The environment around the El has also been shaped by the continuous rumbling of passing trains, which for decades ran 24 hours a day. The noise gave rise to the “Frankford Pause,” in which conversations on the street stop until the El goes past, McCarthy said. A green space next to Arrott Transportation Center is called Pause Park.

Yet despite the El’s unlovely appearance and thunderous noise, it was a huge success in its early years. So intense was demand that in April 1930, the 300 members of the Business Men and Taxpayers’ Association of Frankford voted to denounce its “inadequate service.” The Philadelphia Inquirer reported that they accused the Philadelphia Rapid Transit Company, or PRT, of running fewer trains with fewer cars.
“There is overcrowding at all hours of the day, and during rush hour it is far greater than it used to be,” association director James France said.
At the time the businessmen would have been riding in the El’s Brill A-15s, red railcars with many windows and “really terrible” interiors that maximized standing room rather than seating, according to Hepp. In 1960 the PRT’s successor, the Philadelphia Transportation Company, replaced them with stainless steel cars nicknamed “Almond Joys” for the smooth nut-like bumps on their roofs.

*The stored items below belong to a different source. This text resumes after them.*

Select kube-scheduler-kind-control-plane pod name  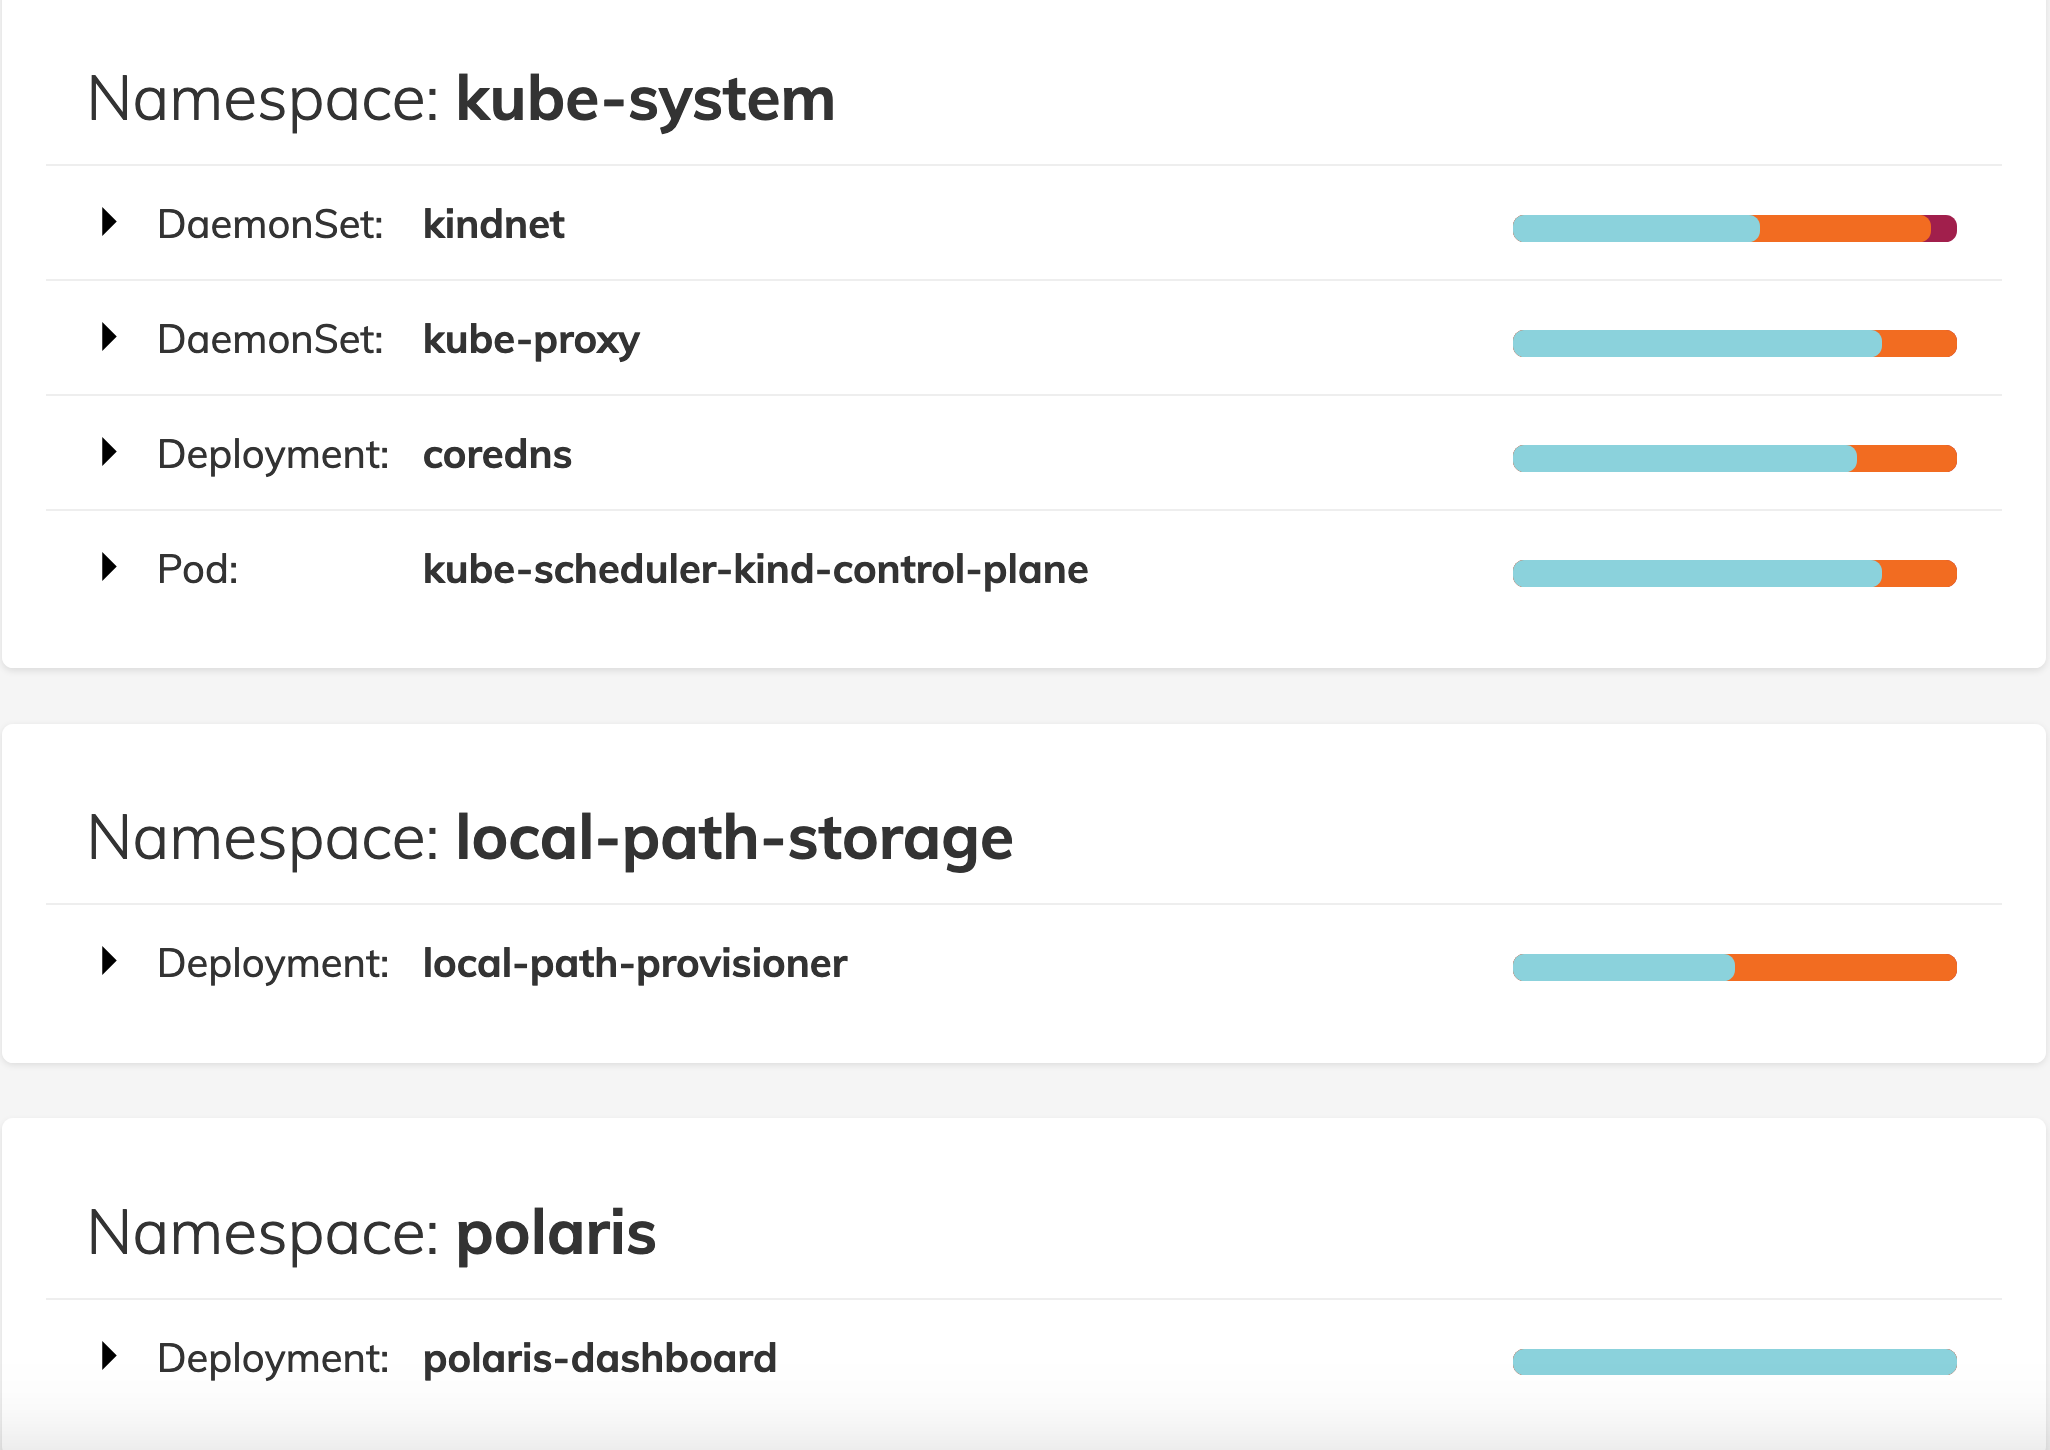click(x=755, y=570)
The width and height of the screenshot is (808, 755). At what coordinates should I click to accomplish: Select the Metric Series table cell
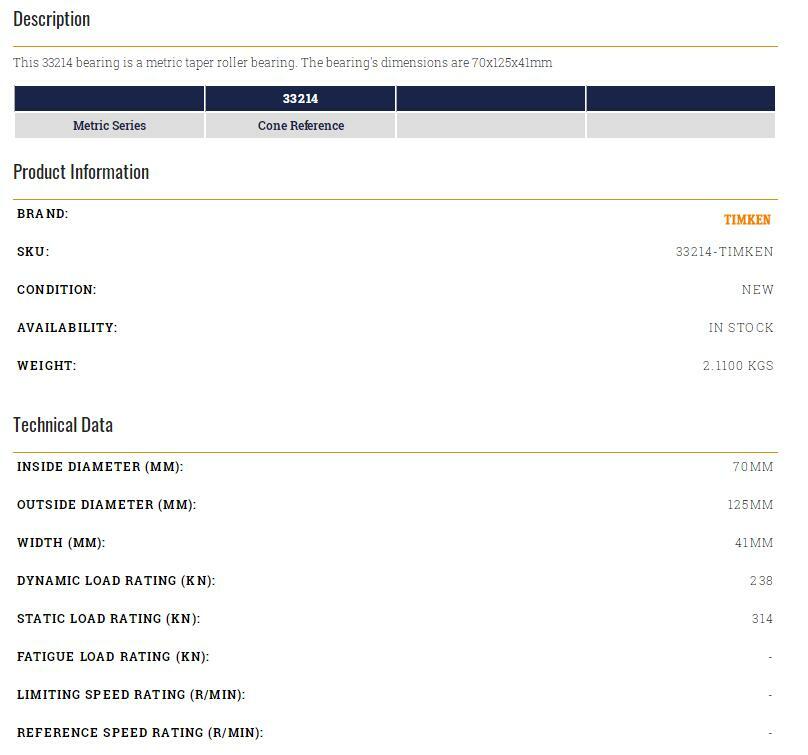(x=109, y=126)
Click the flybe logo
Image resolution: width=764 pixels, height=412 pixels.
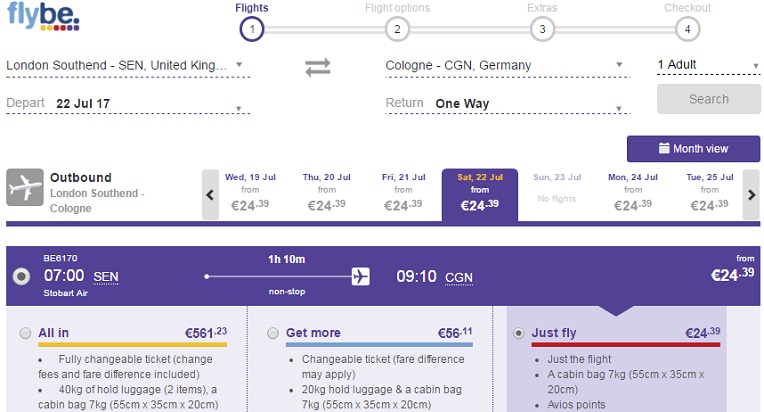pos(43,16)
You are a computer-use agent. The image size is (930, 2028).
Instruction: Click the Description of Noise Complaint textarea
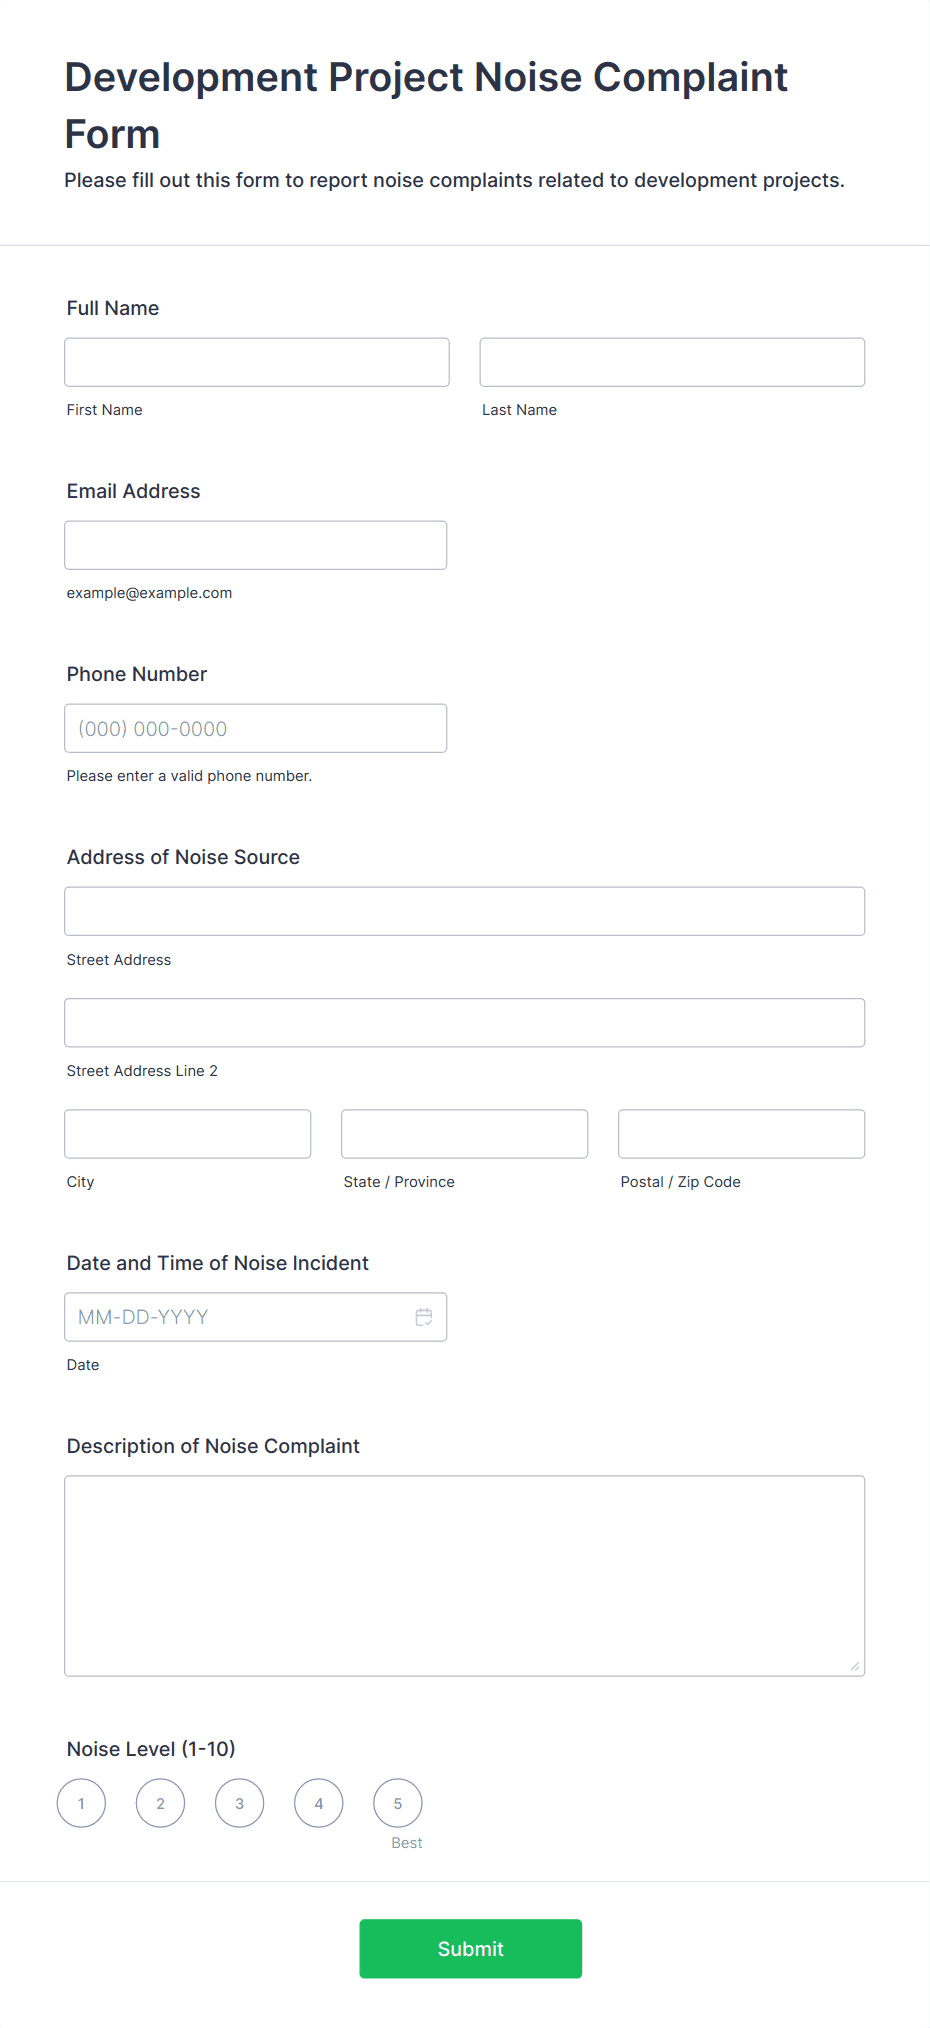(x=465, y=1576)
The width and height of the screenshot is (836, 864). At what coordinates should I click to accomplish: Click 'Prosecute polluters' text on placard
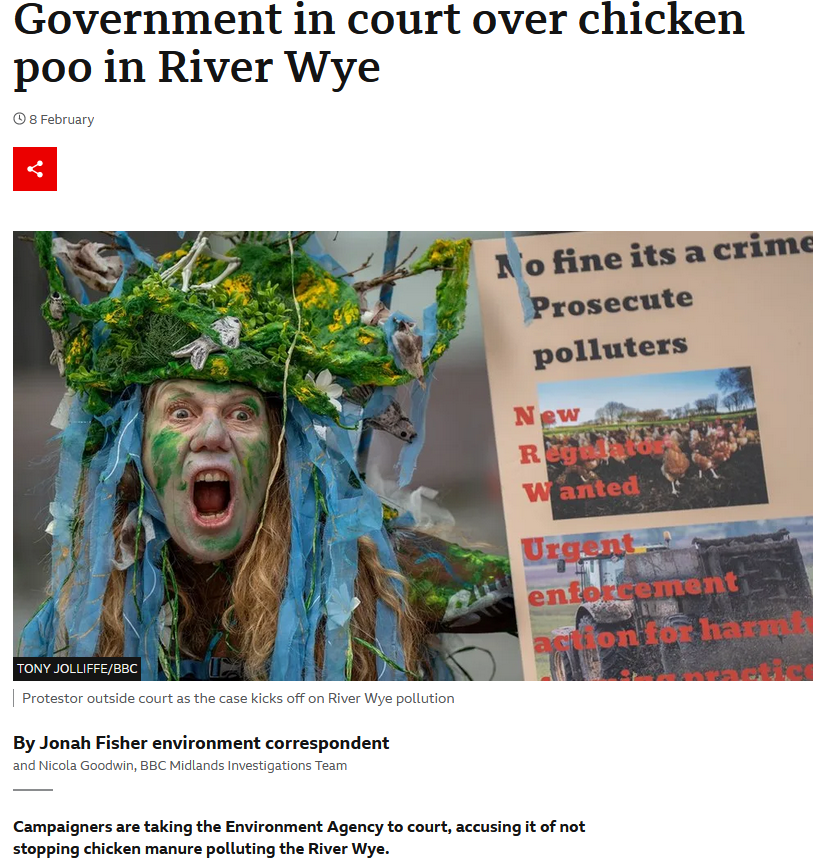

The bumps housed ventilation fans but not air conditioning, which the city could not afford. “In the summertime, it’s amazing how hot the cars could get,” Hepp said. SEPTA took over the transit system in 1968, and in the late 1990s introduced the current cars, called M-4s, which finally brought air conditioning as well as modern features like automated announcements to the Market-Frankford Line.
The route of the Frankford El changed slightly in the late 1970s, when the construction of I-95 through Center City led to relocation of the line to the highway median and construction of Spring Garden Station to replace the old Fairmount station. Between 1987 and 2000 SEPTA completely rebuilt the line to address long-standing structural problems, although design flaws caused some of the new concrete to crumble and required further repairs.

A huge challenge
A major concern and challenge since the Frankford extension opened has been rider safety. Even in the 1920s, the PRT tried closing some stations at night to save money and avoid situations where someone could be waiting on a platform alone, Hepp said. Streets in the industrial, working-class neighborhoods north of Center City could be rough places, he said, and some blocks have intermittently served as open-air illegal drug markets for decades.

“The Frankford El has always had a somewhat mixed reputation,” Hepp said. “Well before I was born, the corner of Kensington and Allegheny” — where Allegheny Station is located — “was considered a fairly tough neighborhood.”
Recently, issues with drug use and people who are homeless sheltering in stations came to a head during the pandemic. SEPTA closed Somerset Station for two weeks in March 2021 to fix elevators damaged by urine, human waste, discarded needles, and other trash, and to make other repairs and deeply clean the facility. Allegheny and other stations underwent similar makeovers. SEPTA also posted transit police officers and social outreach workers to the stations.